_AIM OF THE EXERCISE:_ Starting with the line that contains "Manias, Benteveo & Desafios (135, 153)" and ending with the last line of the entries, repeat exactly those lines and nothing else, pictures excluded.

_DATA:_
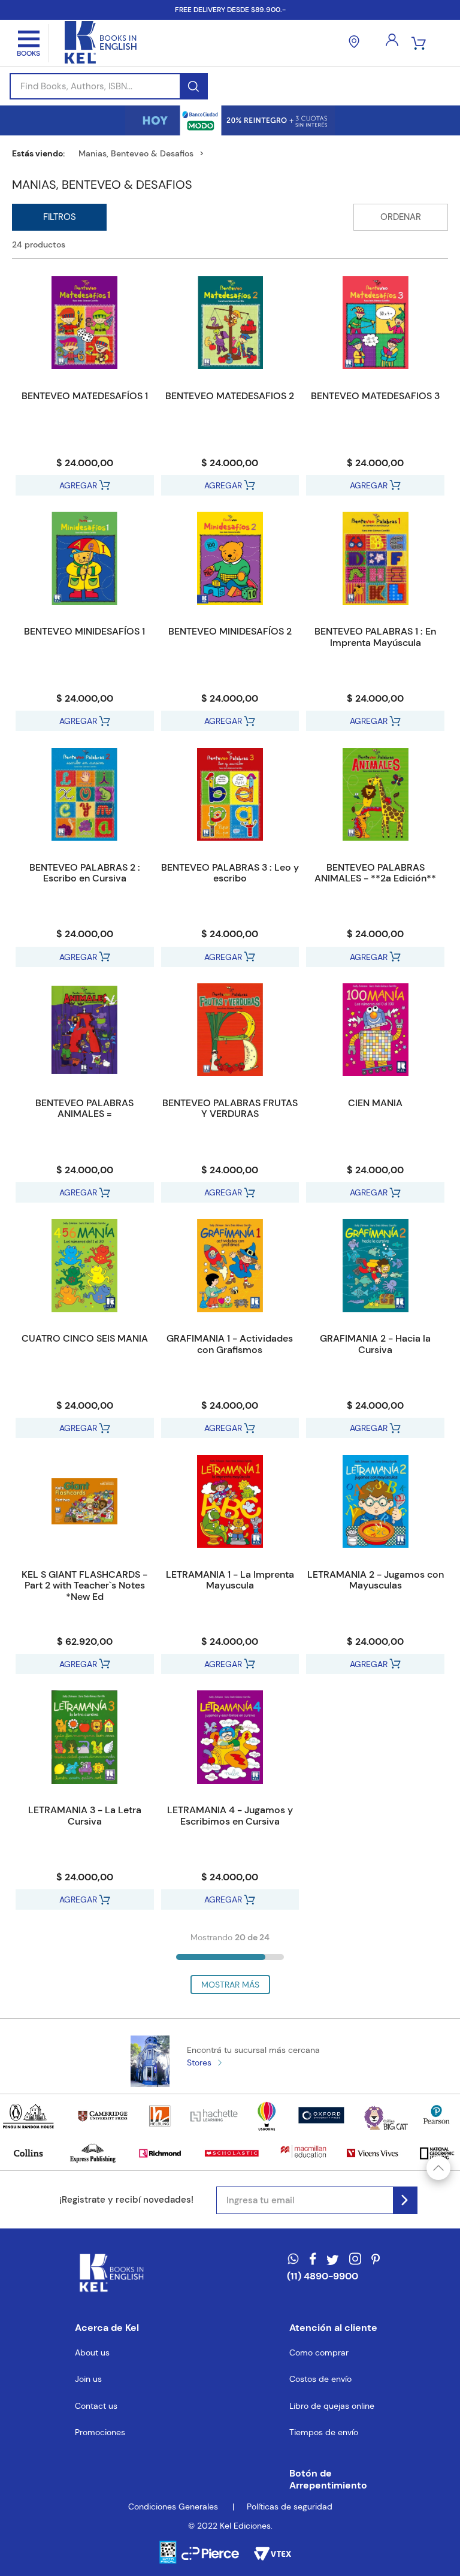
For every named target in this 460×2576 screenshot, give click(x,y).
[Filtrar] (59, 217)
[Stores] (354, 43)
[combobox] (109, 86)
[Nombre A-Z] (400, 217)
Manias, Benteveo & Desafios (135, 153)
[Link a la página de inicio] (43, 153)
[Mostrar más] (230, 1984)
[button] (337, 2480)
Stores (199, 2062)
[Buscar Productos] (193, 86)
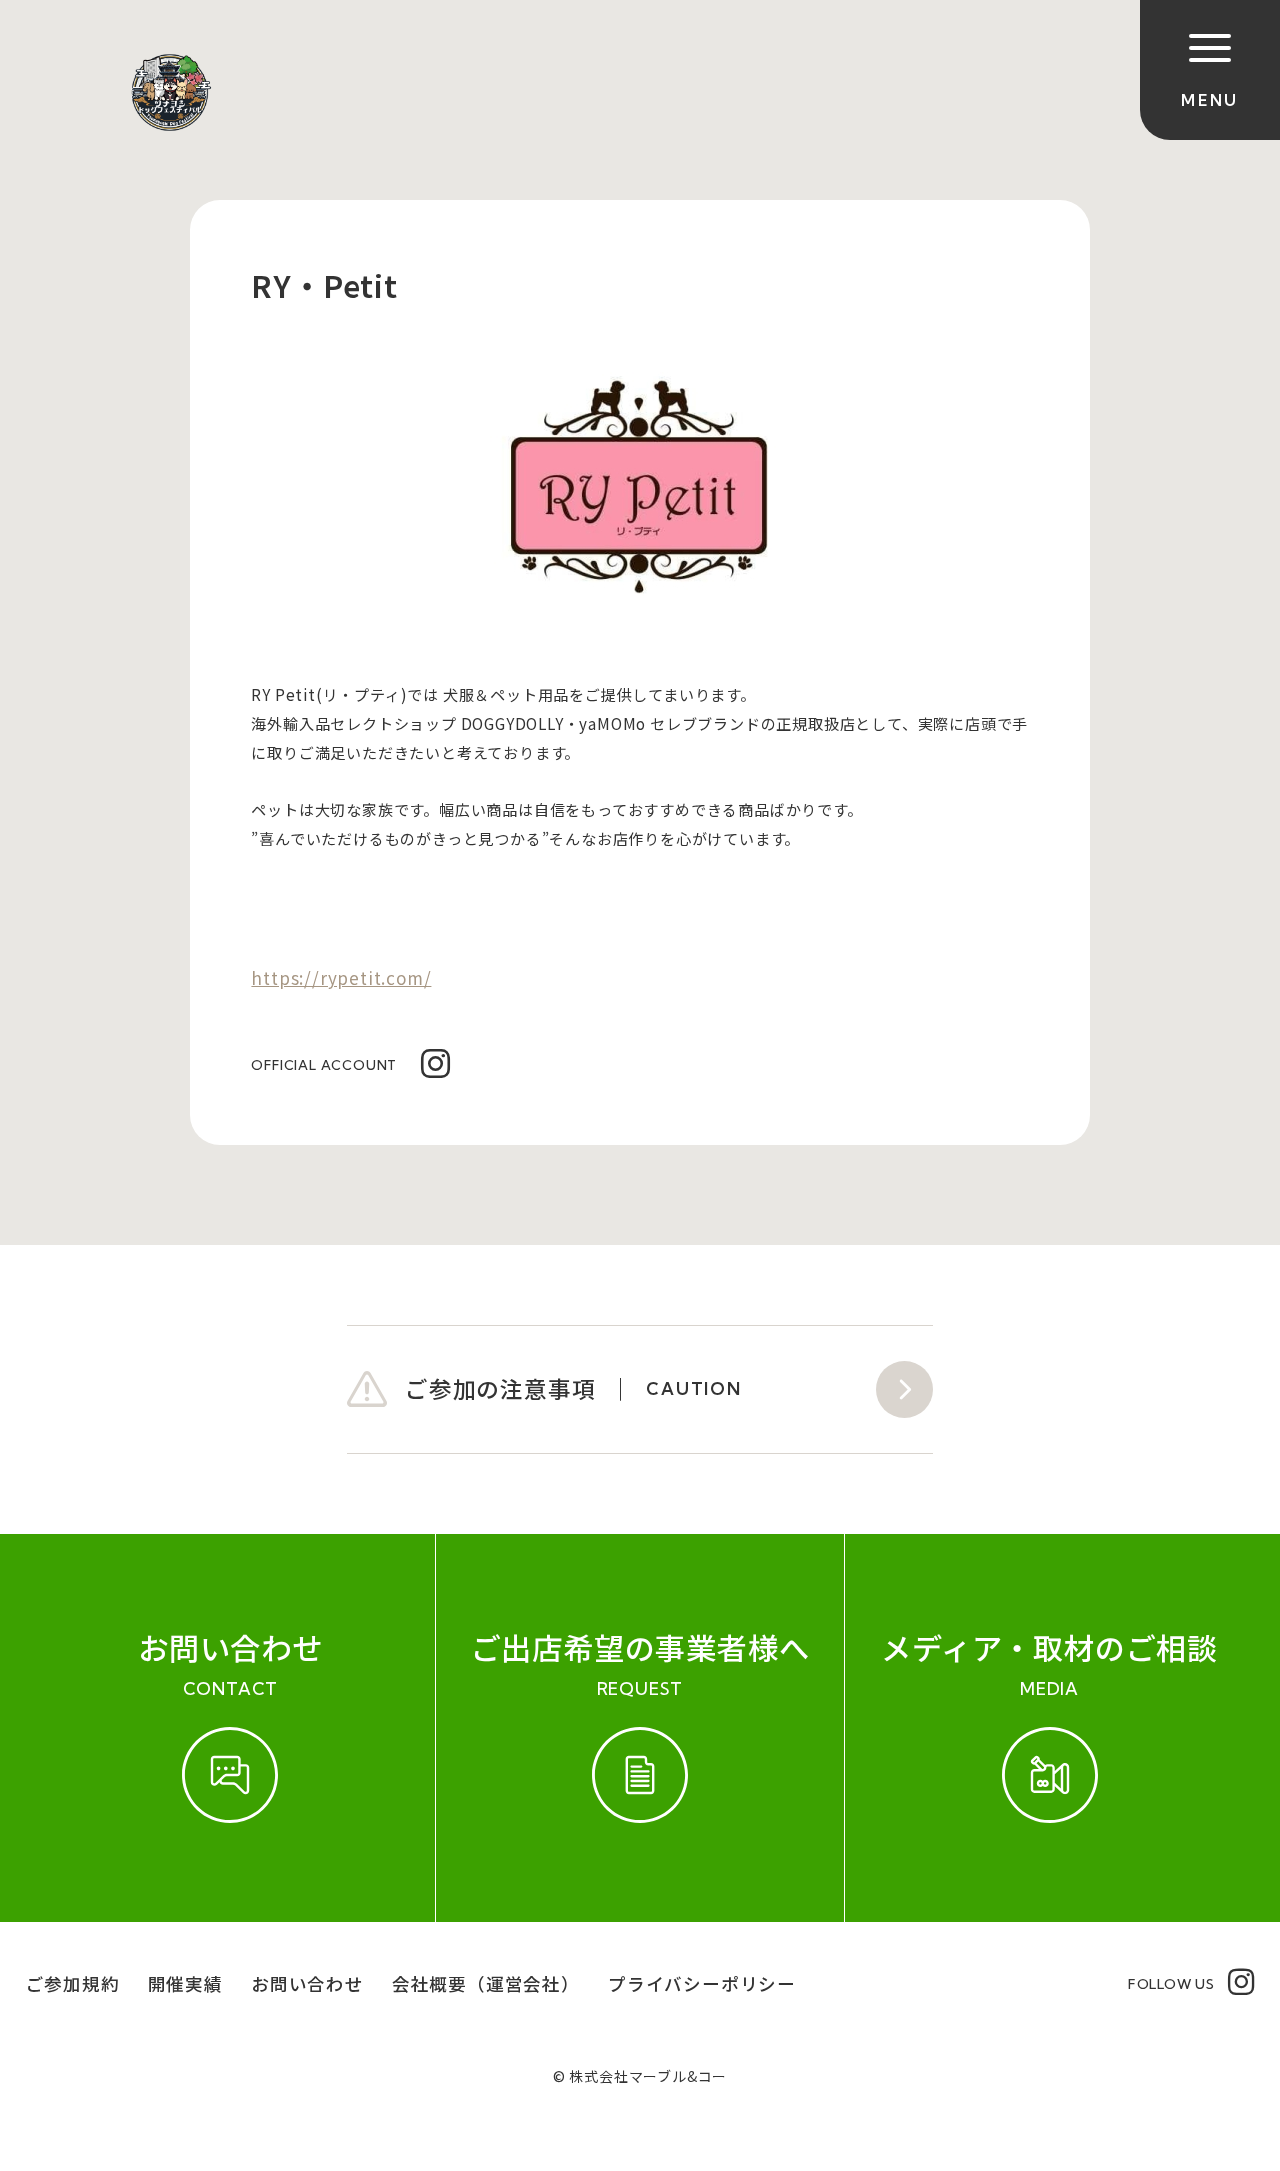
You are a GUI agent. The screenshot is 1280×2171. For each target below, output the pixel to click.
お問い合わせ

_ANSWER:_
Manias, Benteveo & Desafios (135, 153)
[Link a la página de inicio] (43, 153)
[Mostrar más] (230, 1984)
[button] (337, 2480)
Stores (199, 2062)
[Buscar Productos] (193, 86)
You are a GUI agent. The screenshot is 1280×2171. For each target below, output the pixel to click.
お問い合わせ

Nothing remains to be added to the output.